Michael Sparling spent a recent afternoon helping an injured soldier around Walter Reed Army Medical Center. It was a gesture he has performed many times in the past year and a half since his son also arrived at the hospital to recover from war injuries received in Iraq, but one that may soon be coming to an end.
“When my son leaves, I don’t know if I’ll be able to,” said Mr. Sparling who also volunteers his time, expertise and energy to help other families navigate the paperwork and stress he has faced during his son’s recovery.
His son, Joshua, 25, a paratrooper for the Army’s 82nd Airborne, is receiving medical treatment at the D.C. hospital for severe injuries from a bomb that hit him while he was pursuing insurgents in Iraq.
Thousands of mothers, fathers, wives and husbands have left home at a moment’s notice to be by a soldier’s side since September 11, but many didn’t expect the emotional, financial and bureaucratic struggles of the transition.

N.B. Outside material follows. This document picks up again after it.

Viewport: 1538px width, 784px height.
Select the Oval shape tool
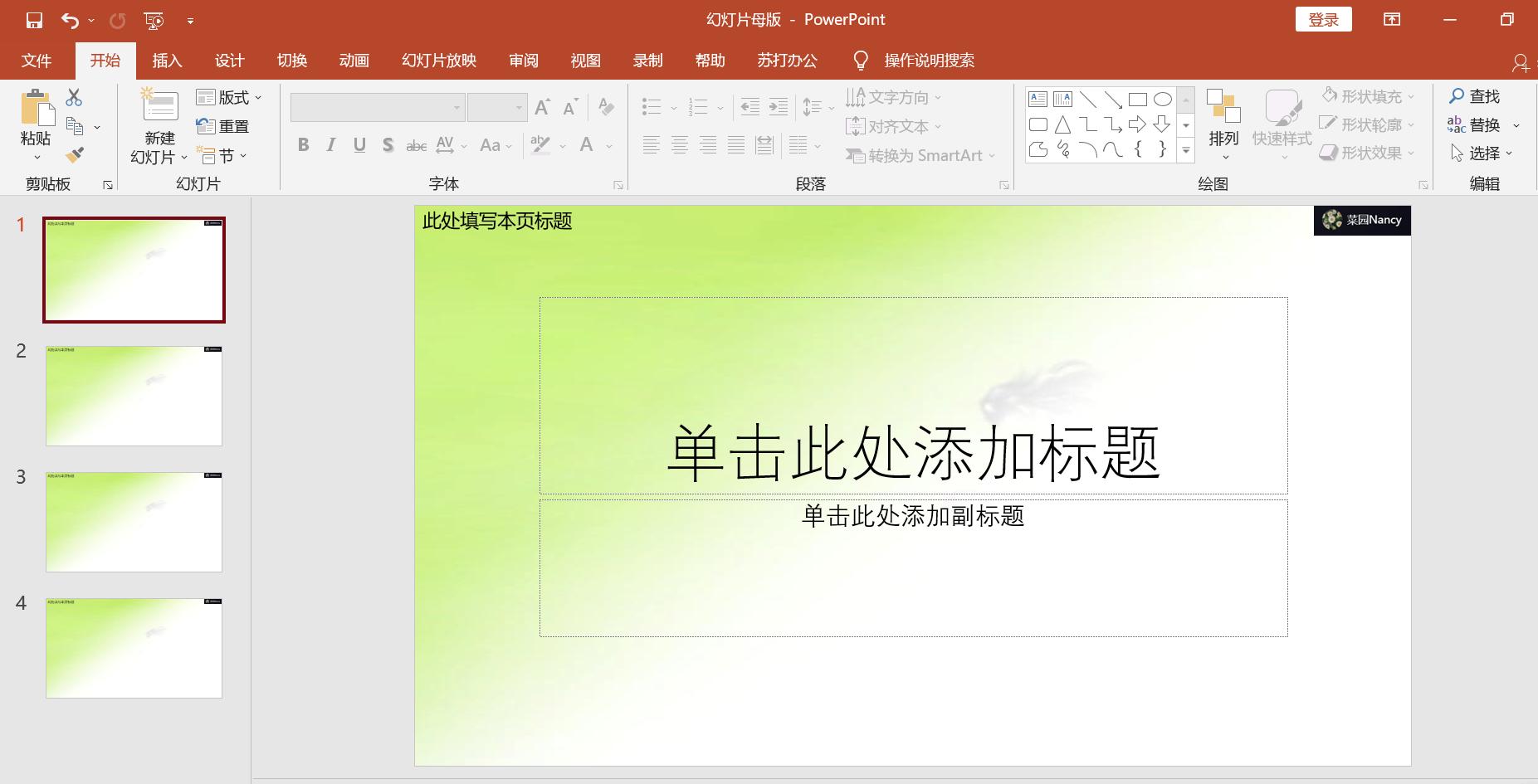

“Very few [families] have everything together when they get here, and I want to show them someone cares,” Mr. Sparling said. “When these soldiers are injured, families need to be able to take care of their sons and daughters first.”
Mr. Sparling quit his job as a marketing director and drove more than 550 miles from Port Huron, Mich., to Walter Reed after receiving the call telling him his son was severely wounded.
Walter Reed’s Malone House already has a support group of volunteers, known as Soldiers’ Angels, that works daily with the families. But Lynette Frascella, director of the group’s Wounded Soldiers Program, still tells families to go see Mr. Sparling.
“He takes them under his wing and through the process,” Mrs. Frascella said. “He is very knowledgeable about the workings of the Malone House and the Walter Reed system.”
Walter Reed, off Georgia Avenue Northwest, is a part of the U.S. military’s primary health care system and specializes in surgery and rehabilitation for head, limb and upper-body injuries.
The Army medical center’s Soldier Family Assistance Program assigns an escort to every family, who begins by taking members to the buildings they will need to visit on the 113-acre campus.
Cliff Stanback, one such liaison, was introduced to Mr. Sparling and his son when they came to Walter Reed in November 2005.
Mr. Stanback said he often refers families to Mr. Sparling because he knows all the shortcuts for the paperwork and the staffers who can help families quickly receive what they need.
“He’s on call all of the time,” Mr. Stanback said. “I don’t know how he does it. I’ve called him at 2 or 3 in the morning, and he’s always ready.”
Injured soldier Cpl. Adam Poppenhouse has lived at Walter Reed since December 2005.
He said his wife quit working as a preschool teacher and stopped studying for an undergraduate degree in child development to move her and their 10-month-old daughter to Walter Reed from base housing at Fort Lewis, Wash.
Cpl. Poppenhouse said Mr. Sparling voluntarily took him to a rifle match at the Quantico Marine Corps Base in Virginia and surprised him by arranging for the corporal to receive a rifle as a gift.
“He goes out of his way to meet everybody, see what they need and help them,” Cpl. Poppenhouse said.
Mr. Sparling makes about 15 trips a week to local airports, dropping off and picking up soldiers and their families. Such trips can often cost as much as $70 each.
Mr. Sparling also has formed a foundation called America’s Wounded Hero to support any service member wounded or injured defending the United States.
After soldiers leave Walter Reed, Mr. Sparling also helps them return to civilian or military life.
Among the biggest problems is surviving financially until military benefits start.
Mr. Sparling said the foundation will help service members get necessities that military benefits and Medicare do not cover.
“You can tell the charities that care for the people, and those that are charities to be charities,” Mr. Sparling said.